▶ **To do**
Find the string "height" in the data, and copy out each line that has it.

▶ **Supplied entries**
= = = =
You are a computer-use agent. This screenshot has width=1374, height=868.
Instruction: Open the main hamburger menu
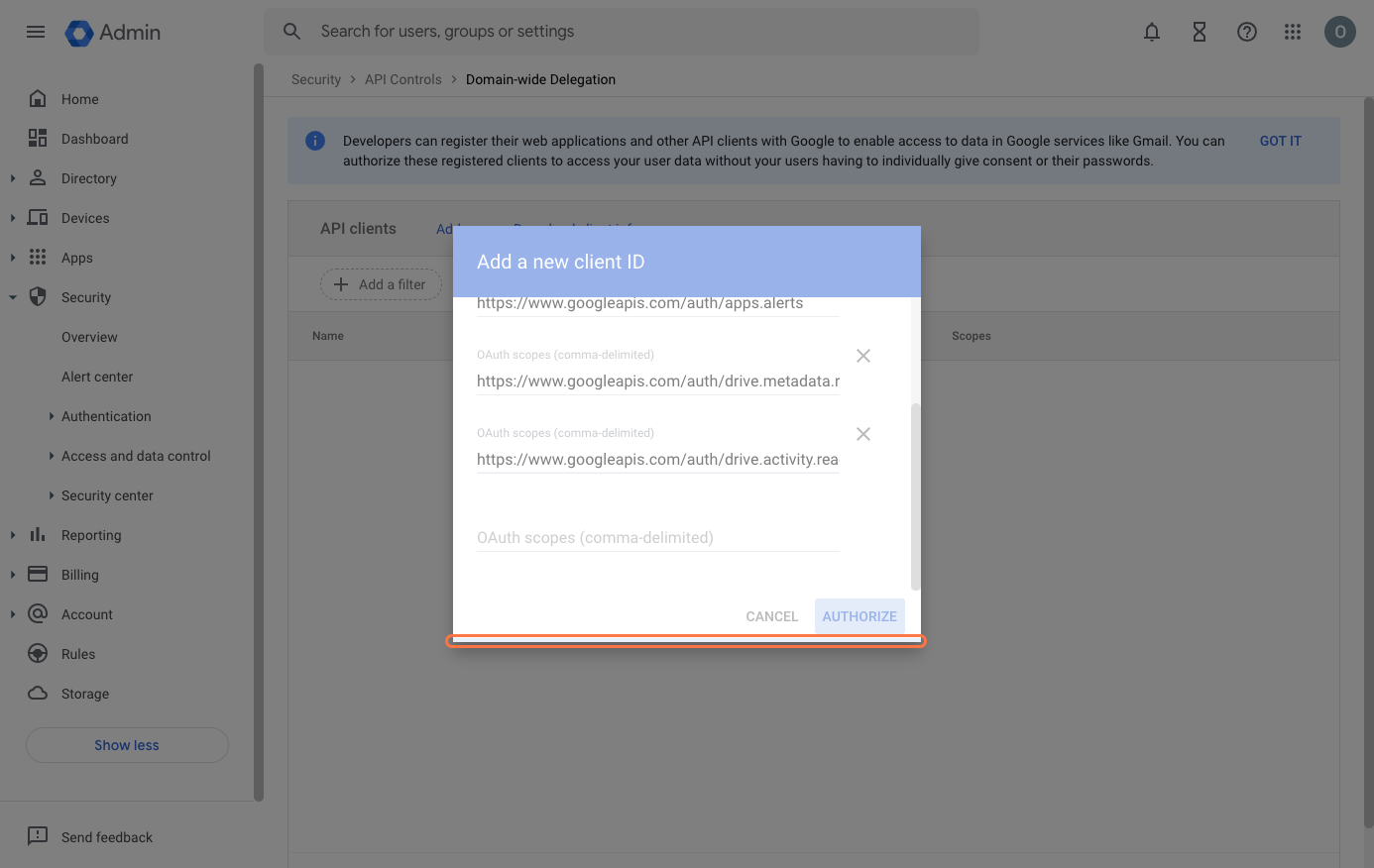pos(36,32)
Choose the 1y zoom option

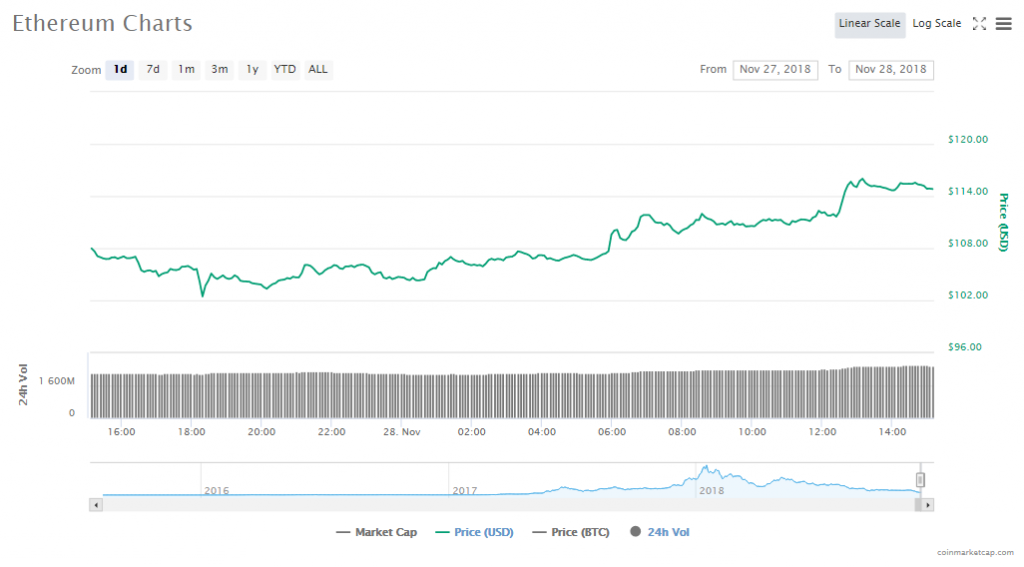(x=252, y=70)
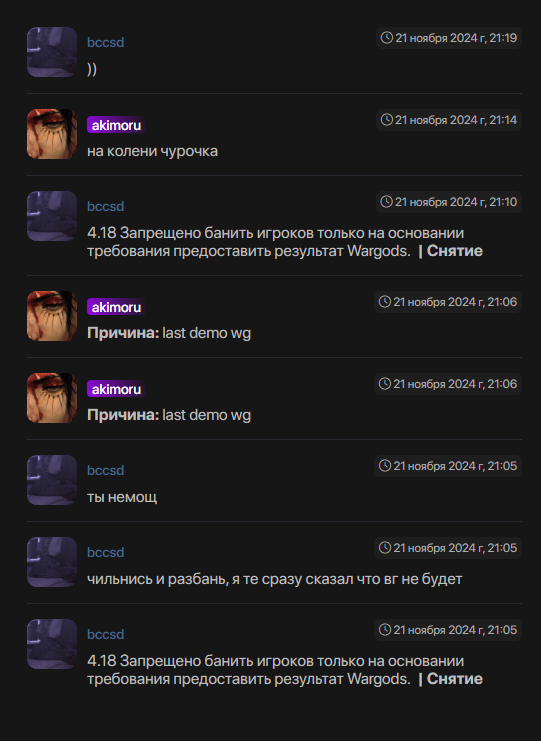The image size is (541, 741).
Task: Click the '21 ноября 2024 г, 21:10' timestamp
Action: tap(455, 202)
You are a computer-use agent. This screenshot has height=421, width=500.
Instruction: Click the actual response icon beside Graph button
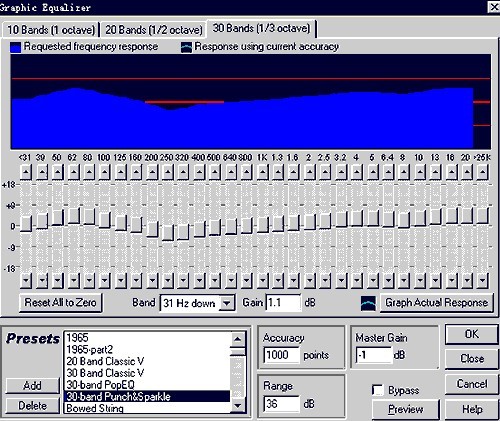click(368, 303)
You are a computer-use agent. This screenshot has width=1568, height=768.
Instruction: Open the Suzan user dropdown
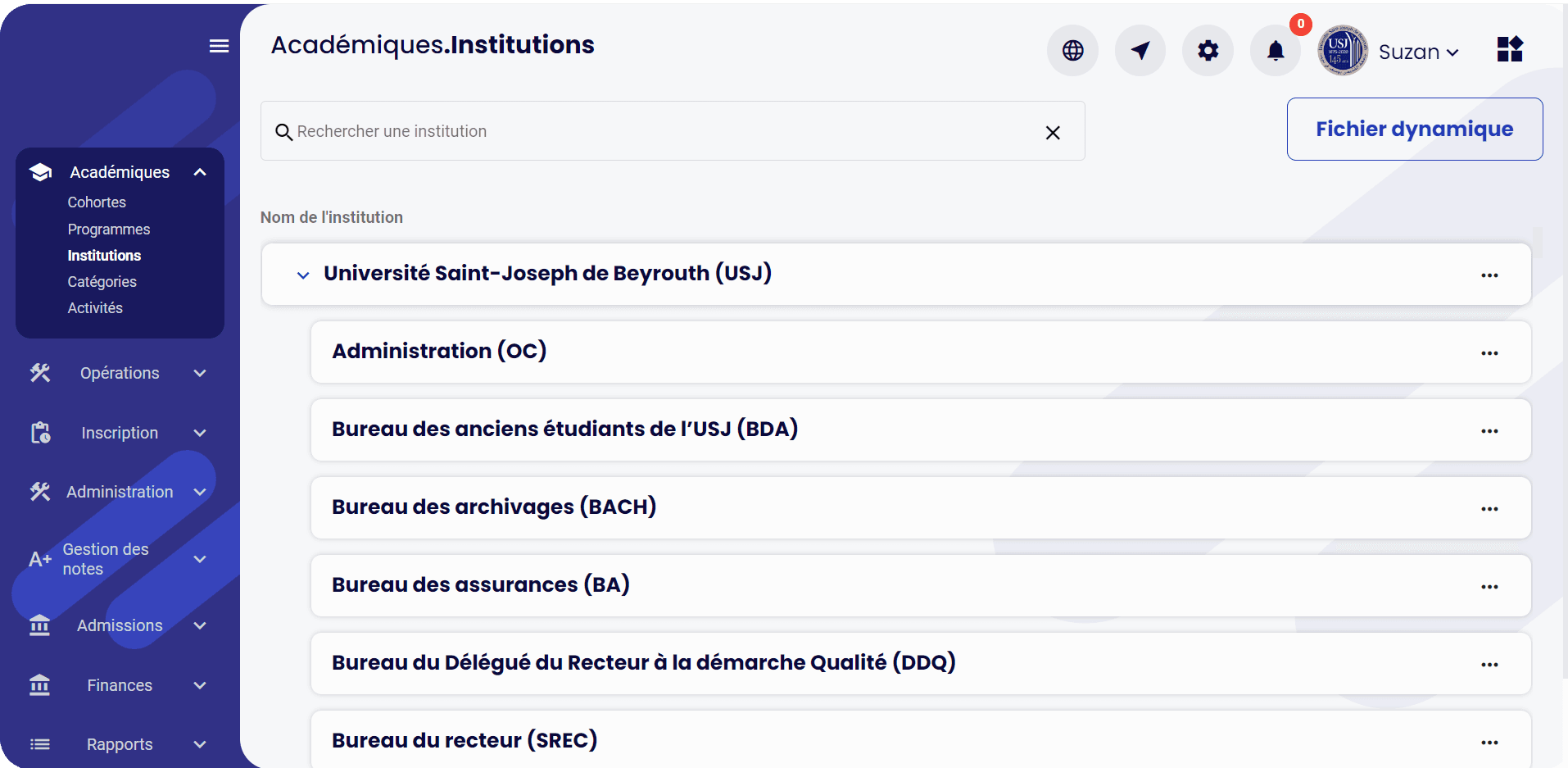point(1418,52)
= = = =
▶ **Answer to the exercise**
You are a computer-use agent. This screenshot has width=1374, height=868.
You are a computer-use agent. This screenshot has height=421, width=500.
You are a computer-use agent. This screenshot has width=1568, height=768.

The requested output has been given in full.